== DESCRIPTION OF THE TASK ==
Work through the entries below and show every line in which "computer" is found.

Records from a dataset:
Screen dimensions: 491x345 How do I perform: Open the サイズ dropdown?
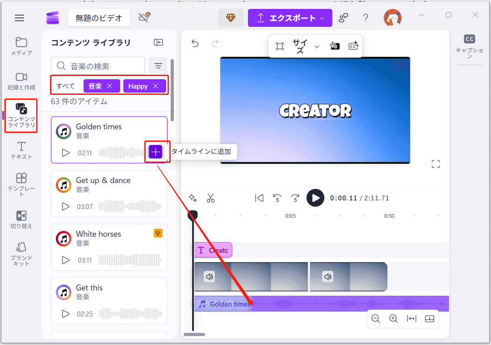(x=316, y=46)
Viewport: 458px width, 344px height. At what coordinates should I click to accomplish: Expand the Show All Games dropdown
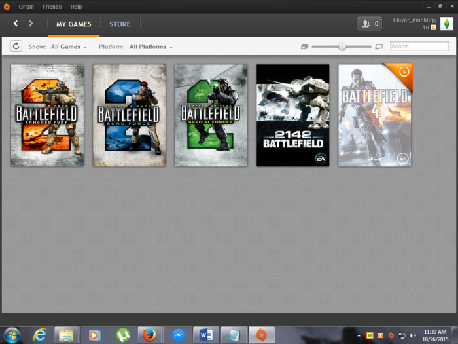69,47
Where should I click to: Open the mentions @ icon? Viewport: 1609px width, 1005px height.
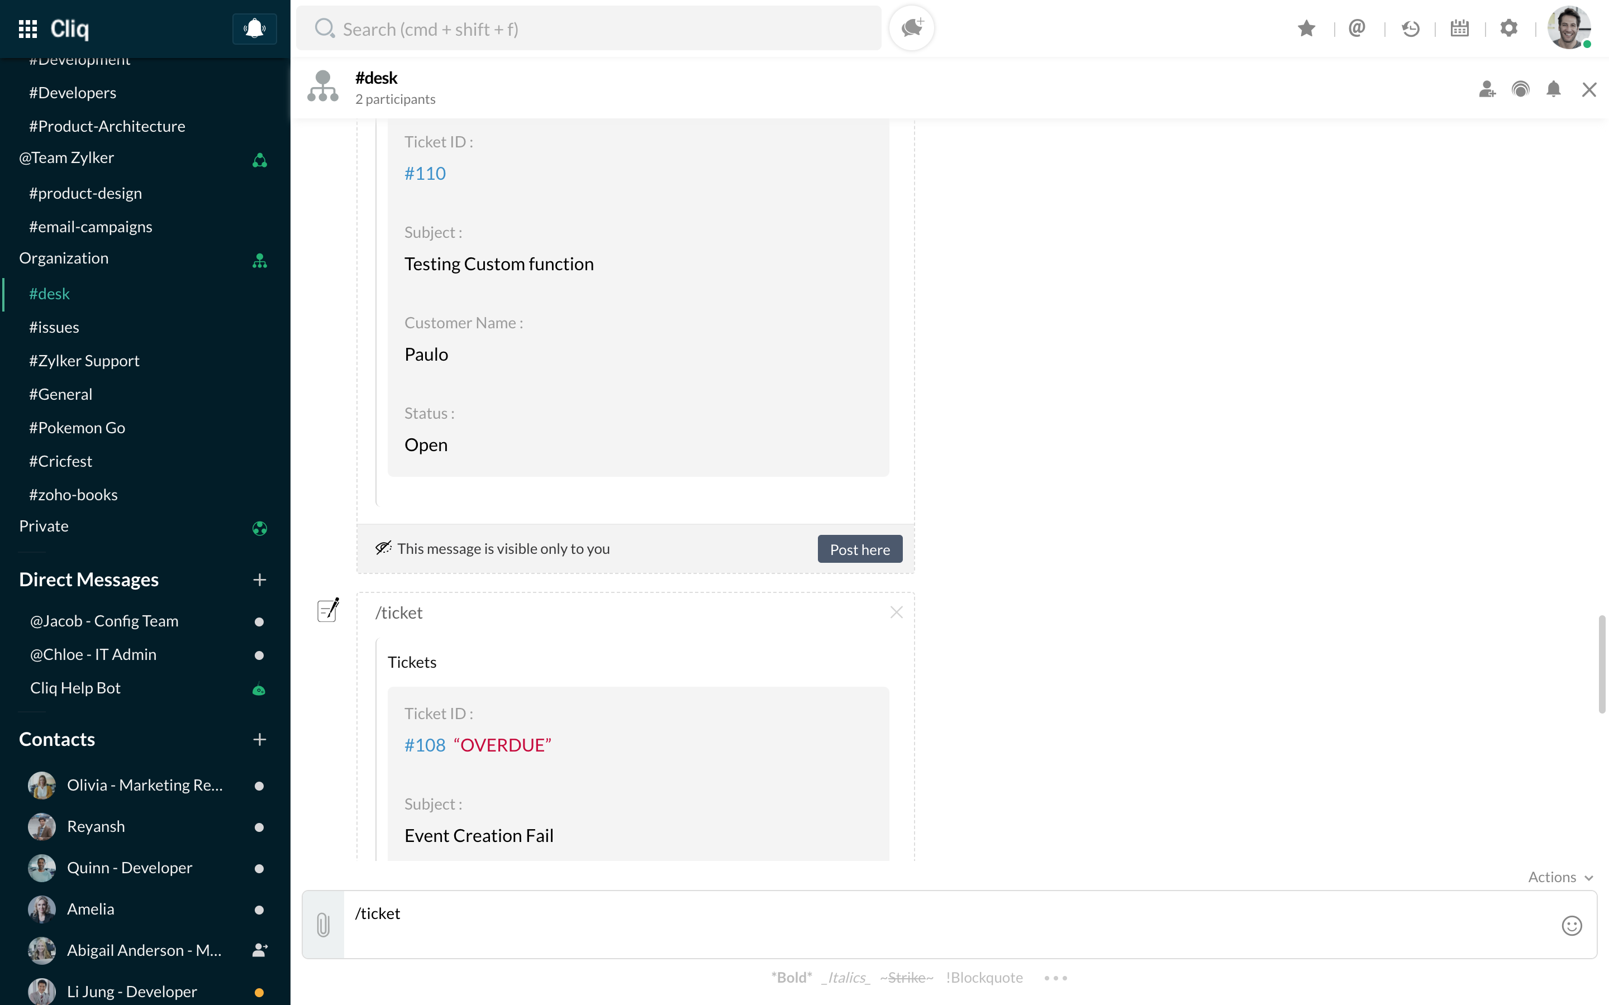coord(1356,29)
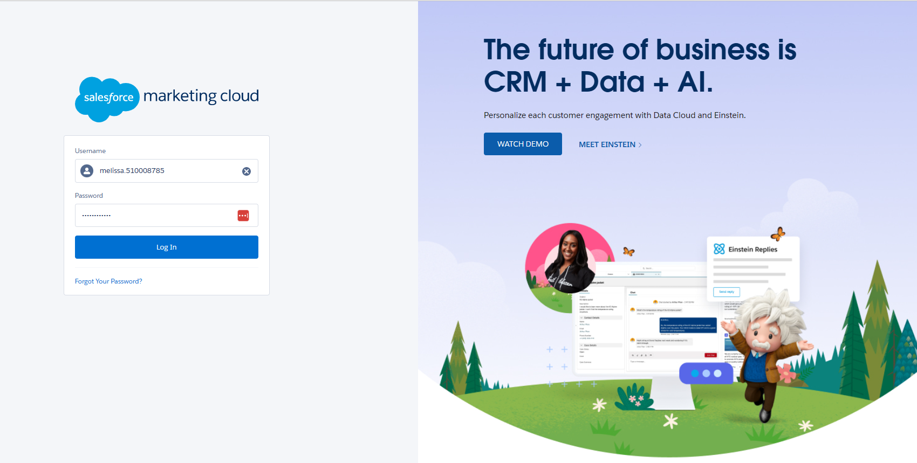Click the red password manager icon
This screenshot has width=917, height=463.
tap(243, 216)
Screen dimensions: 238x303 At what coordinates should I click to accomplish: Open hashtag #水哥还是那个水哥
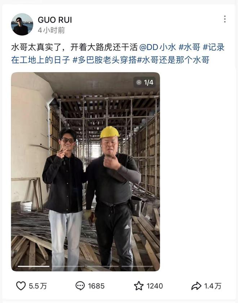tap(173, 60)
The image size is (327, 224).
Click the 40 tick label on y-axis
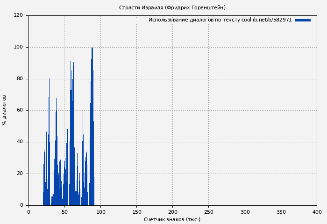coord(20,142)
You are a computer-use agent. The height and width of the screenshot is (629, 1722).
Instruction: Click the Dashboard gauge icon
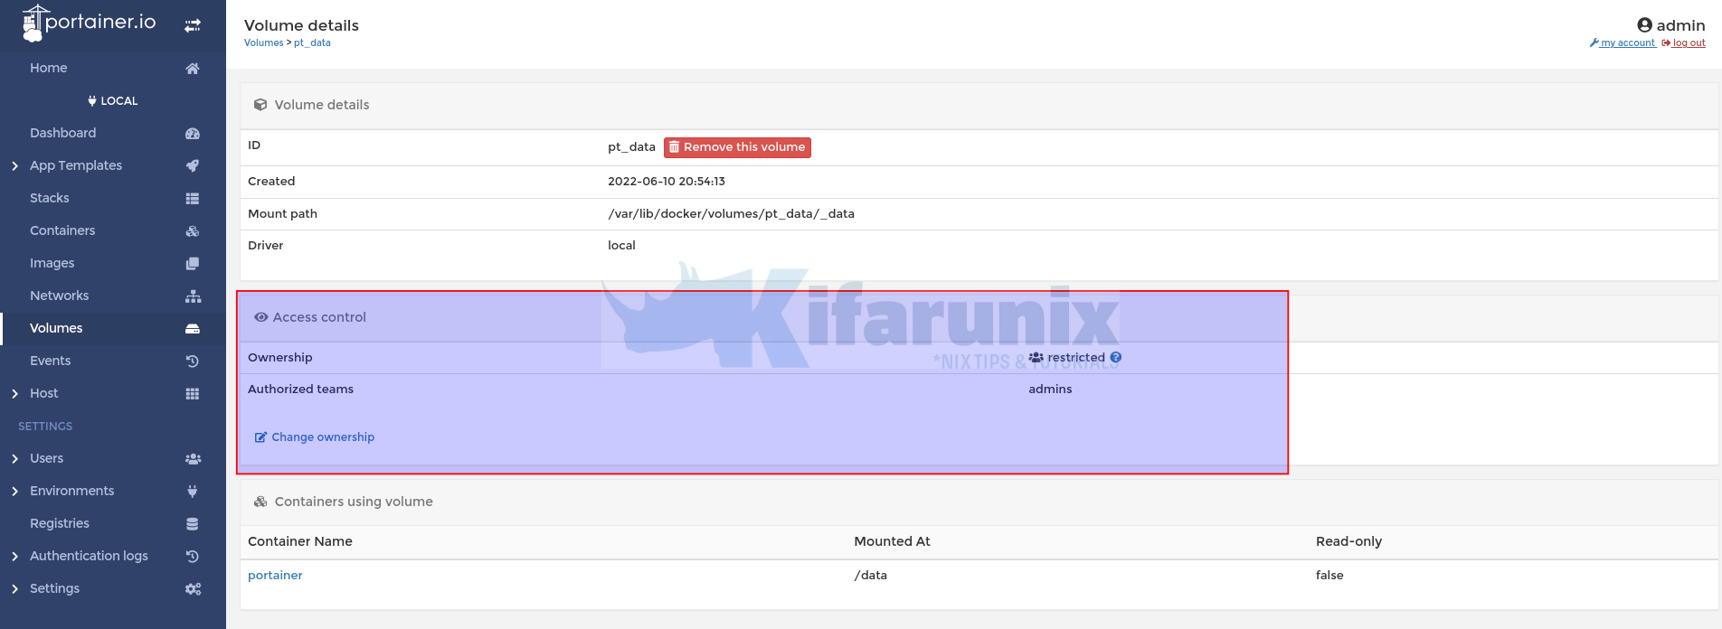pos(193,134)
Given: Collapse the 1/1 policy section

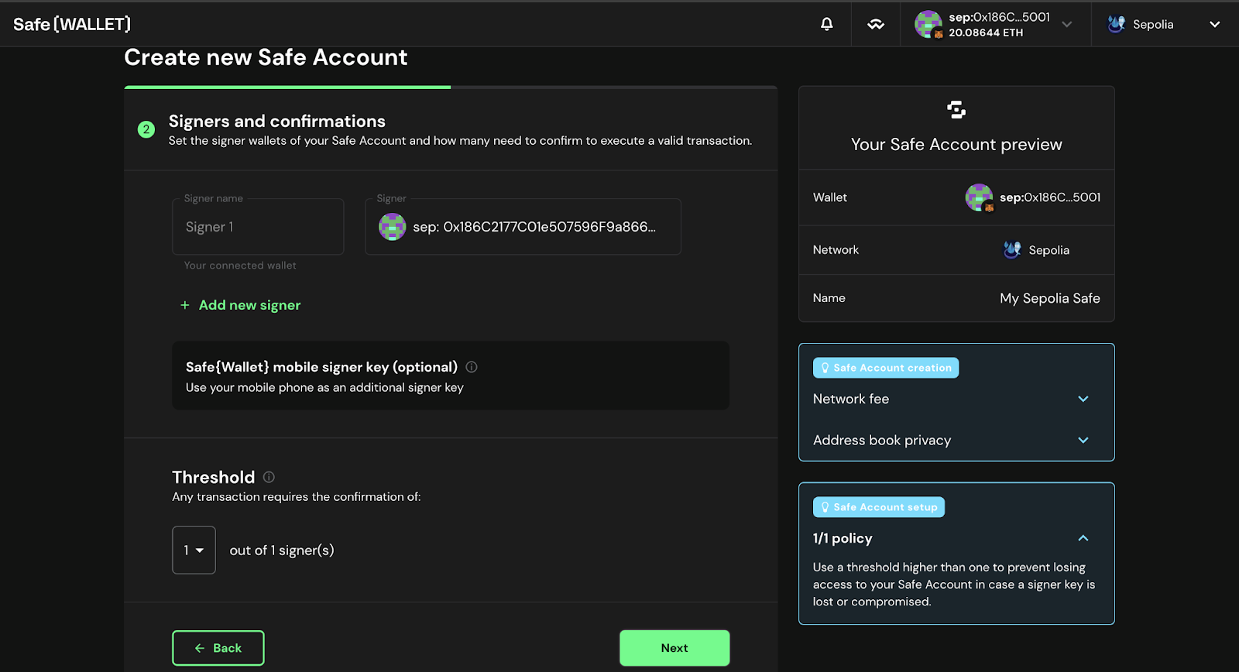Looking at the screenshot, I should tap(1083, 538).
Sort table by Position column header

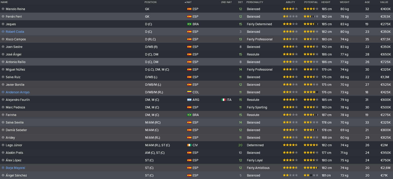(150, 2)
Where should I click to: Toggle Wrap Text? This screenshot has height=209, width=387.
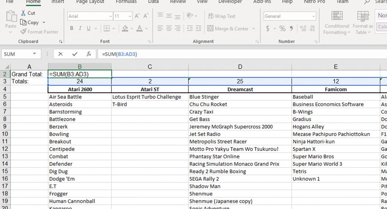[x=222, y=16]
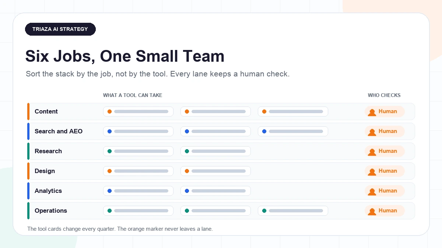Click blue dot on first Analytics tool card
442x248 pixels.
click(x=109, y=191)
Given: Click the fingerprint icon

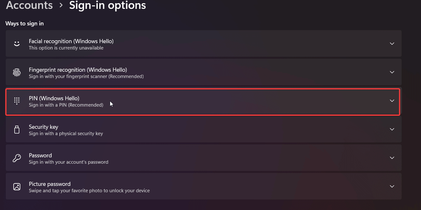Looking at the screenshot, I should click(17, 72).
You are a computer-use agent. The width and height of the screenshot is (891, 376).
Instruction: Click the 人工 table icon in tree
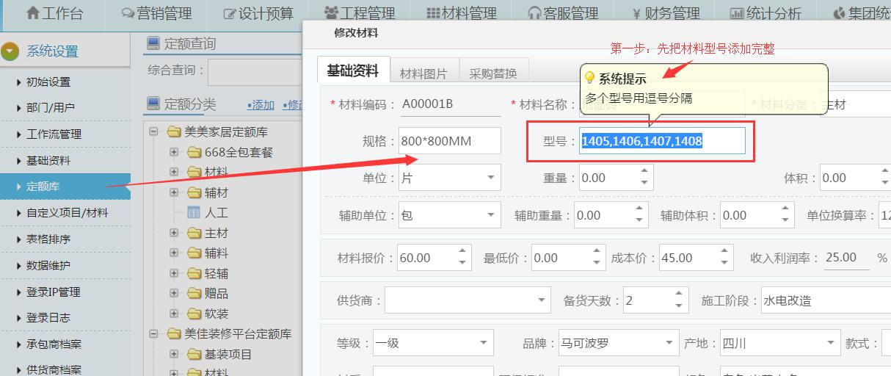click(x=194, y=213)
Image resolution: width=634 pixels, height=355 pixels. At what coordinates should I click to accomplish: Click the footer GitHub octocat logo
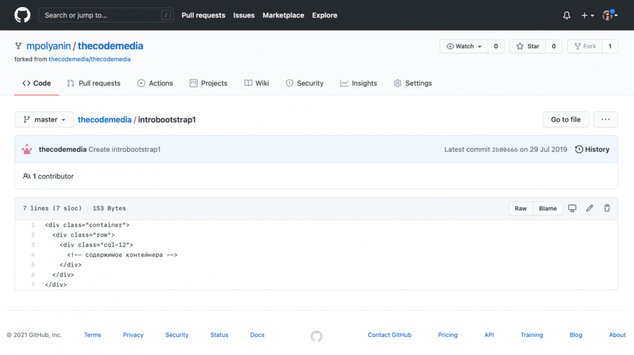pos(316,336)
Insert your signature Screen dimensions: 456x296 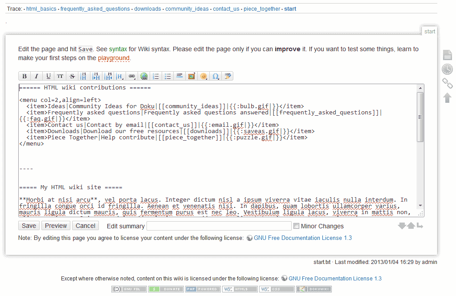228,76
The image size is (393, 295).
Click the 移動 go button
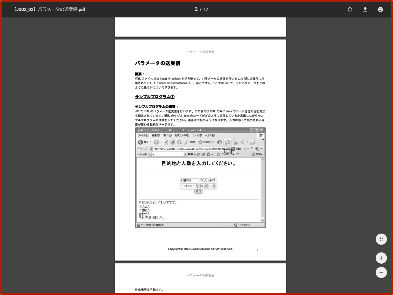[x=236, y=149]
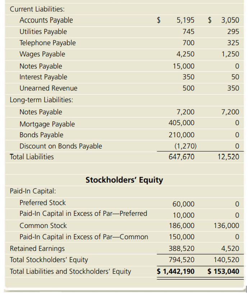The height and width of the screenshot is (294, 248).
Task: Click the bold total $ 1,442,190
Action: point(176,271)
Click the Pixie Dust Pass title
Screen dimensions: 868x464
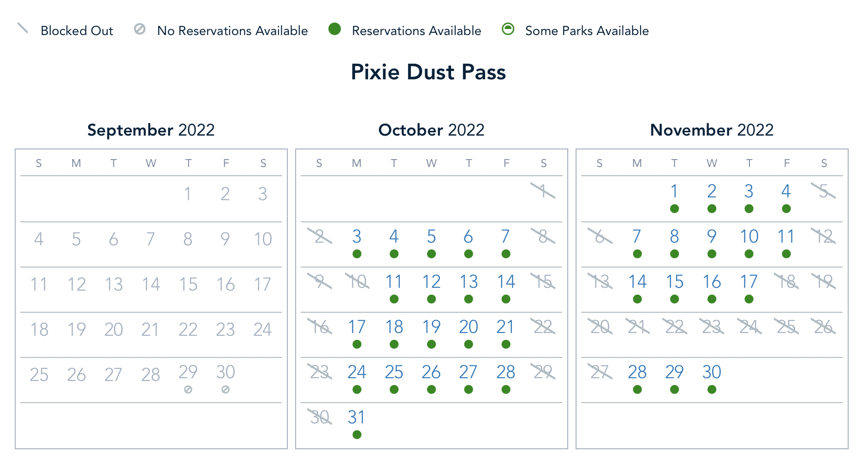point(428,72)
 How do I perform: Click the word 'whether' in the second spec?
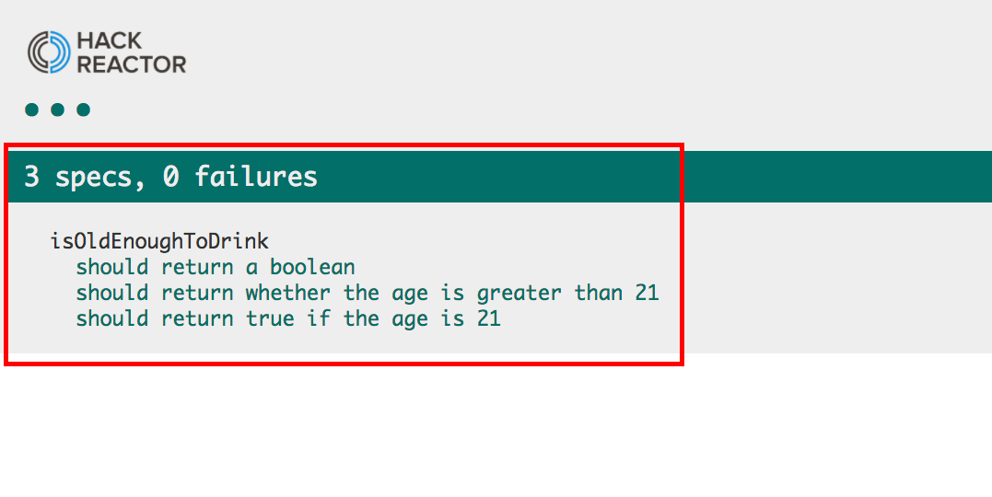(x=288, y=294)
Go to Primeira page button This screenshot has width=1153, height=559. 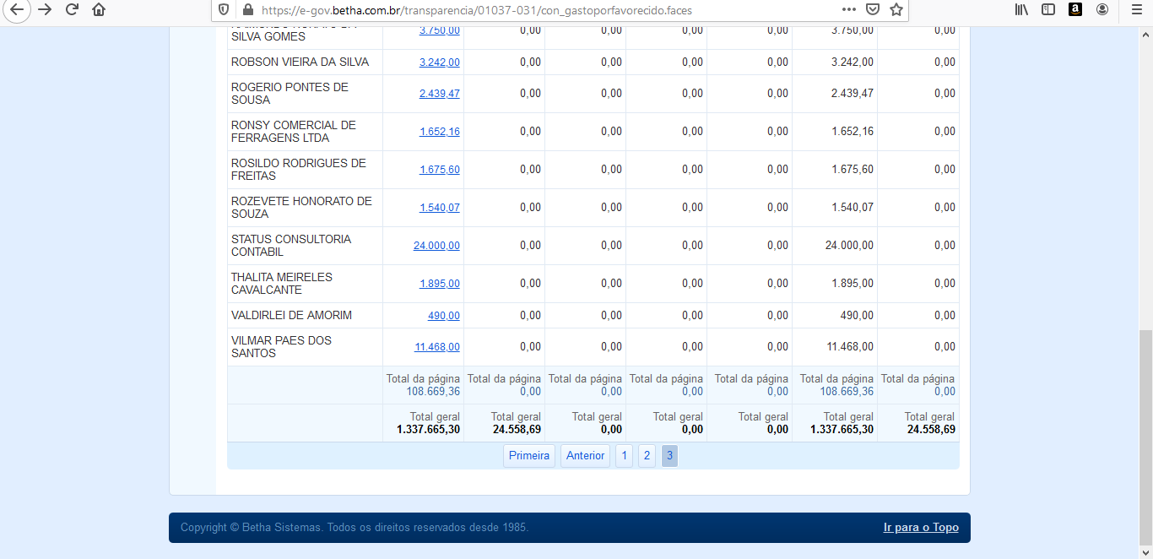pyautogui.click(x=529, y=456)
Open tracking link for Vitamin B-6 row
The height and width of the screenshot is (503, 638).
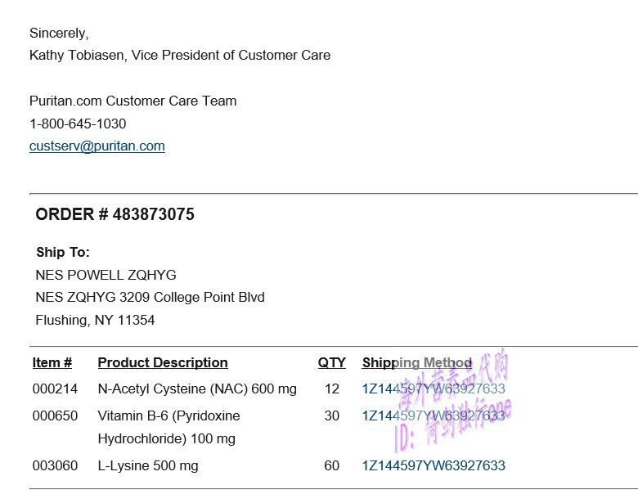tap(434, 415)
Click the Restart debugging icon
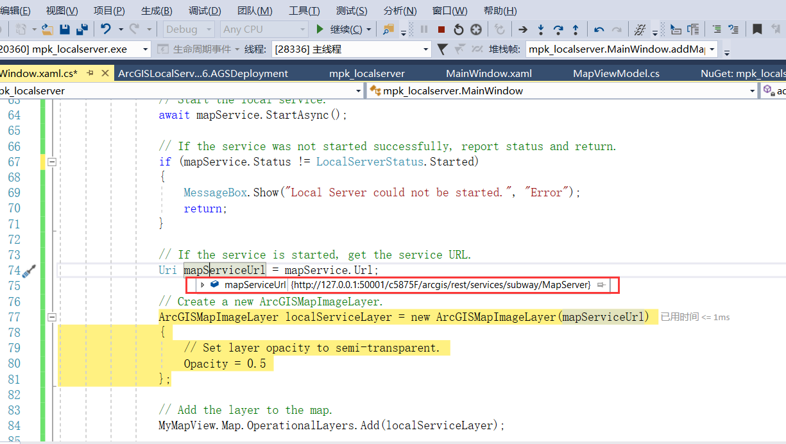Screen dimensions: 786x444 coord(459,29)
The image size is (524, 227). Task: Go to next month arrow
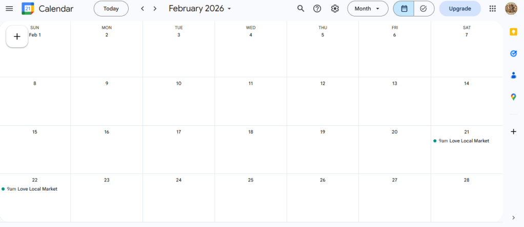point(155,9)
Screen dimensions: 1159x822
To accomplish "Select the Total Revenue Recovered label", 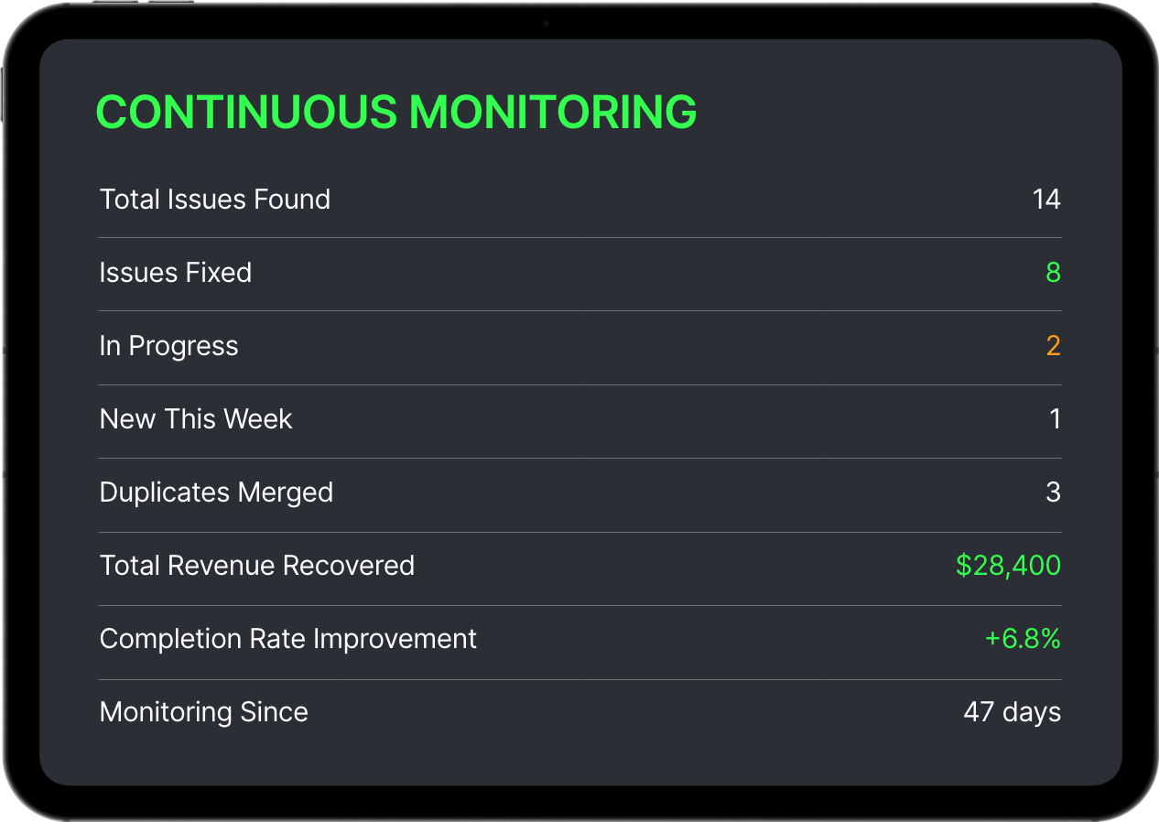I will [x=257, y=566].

== TASK SOLUTION ==
You are a computer-use agent. The height and width of the screenshot is (629, 1722).
You are a computer-use agent. The width and height of the screenshot is (891, 376).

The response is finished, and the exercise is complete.